Kôsaku, jeune garçon de onze ans, vit avec sa grand-mère Onui dans le village de Yu-ga-Shima, sa mère ayant dû quitter la maison familiale quelques années auparavant pour s’installer à Toyohashi. Kôsaku est un garçon tout à fait normal, si ce n’est qu’il préfère bizarrement ses études aux jeux habituellement liés à son âge. Mais Kôsaku pense déjà à son avenir et il lui semble indispensable de pouvoir entrer dans une école qui lui permettra de devenir quelqu’un d’important et de quitter ce triste village esseulé.
La seule personne qui arrive un tant soit peu à le détourner de ses études est une petite fille nommée Akiko, d’un an sa cadette qui, persécutée par les enfants du village à cause de sa pâleur, le rend anormalement bizarre et le fait réagir comme s’il devenait quelqu’un d’autre. Ce sentiment étrange le trouble quelque peu, mais, philosophe, le petit garçon préfère retourner à ses études qu’il prend de plus en plus au sérieux depuis l’arrivée du nouveau maître du village qui l’a pris sous son aile.
Dans ce roman, INOUE Yasushi nous décrit la vie d’un petit village japonais éloigné de la civilisation sous le regard d’un petit garçon qui se sent prisonnier de son village, de sa population et de ses traditions séculaires. Il y a par exemple cette grand-mère avec qui il vit, qui en réalité n’est pas sa vraie grand-mère, mais une ancienne maîtresse de son arrière-grand-père qui demanda, en rendant son denier souffle, qu’elle élève l’enfant, afin de pouvoir garder sa place dans la famille. Cette situation étrange ne semble cependant pas déranger les parents de la vraie mère de Kôsaku qui habitent pourtant à proximité.

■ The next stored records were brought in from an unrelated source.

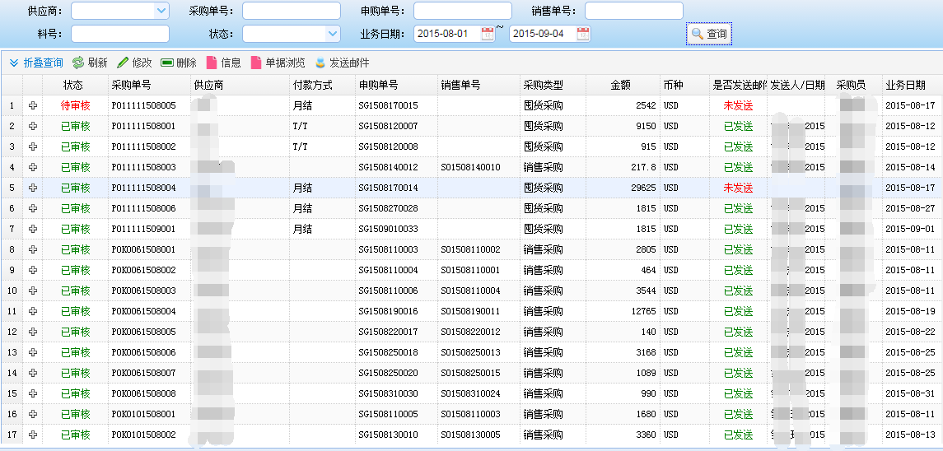Click 发送邮件 send mail icon
The image size is (943, 451).
(320, 63)
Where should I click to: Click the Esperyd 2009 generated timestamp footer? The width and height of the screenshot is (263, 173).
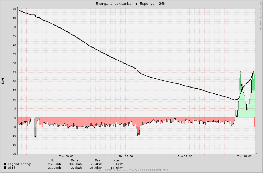coord(132,170)
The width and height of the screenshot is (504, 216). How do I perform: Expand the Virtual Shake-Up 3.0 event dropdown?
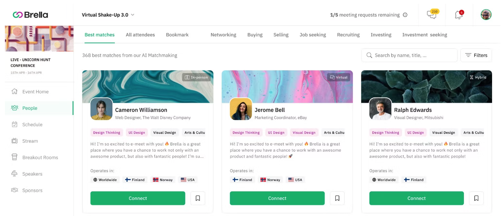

La modernité et l’archaïsme du Japon sont au centre de ce roman qu’écrivit INOUE Yasushi en 1960. Les progrès et l’ouverture au monde que connut le Japon ne furent jamais faciles pour ses habitants et surtout pour les villageois vivant dans des régions reculées du Japon et qui découvraient de temps à autre des choses incroyables venues de la ville.
Il y a par exemple ce passage particulièrement réussi où les villageois se divisent sur le fait d’accepter ou non de remplacer la bonne vieille charrette servant aux voyages vers tel ou tel village par un car qui lui, est certes plus rapide, mais semble pour certains beaucoup plus dangereux. Il y a dans ce passage toute la peur d’une société d’accepter un changement aussi radical qu’elle sait inévitable, mais qu’elle préfère mettre de côté et attendre encore un peu. C’est à la fin du 19e siècle et durant la reconstruction du Japon que les Japonais ont le plus eu difficile à s’accommoder des nouveautés venues de l’extérieur qui mettaient à mal des siècles de traditions et de coutumes.
Mais ces changements sociétaux ne sont que la toile de fond de cette histoire qui se concentre bien plus sur l’entrée dans l’âge adulte de ce petit garçon qui ne cesse de découvrir la vie et de rêver d’un futur plus proche de ce que le Japon est en train de devenir. Il possède ses propres craintes, sa timidité, ses déconvenues, ses fureurs, toutes ces petites choses qui font que le petit garçon est en train de devenir petit à petit un homme. Malheureusement, INOUE n’arrive pas à rendre le petit Kôsaku suffisamment attachant pour que ce roman soit une totale réussite. Certes, le lecteur découvre ces quelques notes de couleurs paysannes du Japon du début du 20e siècle avec intérêt et un certain bonheur, certes le petit Kôsaku est parfois attendrissant, mais la plupart du temps, il manque de consistance et semble se fondre dans le décor admirablement bien dessiné par l’auteur de romans bien plus intéressants comme « Le fusil de chasse » ou « Le maître de thé ».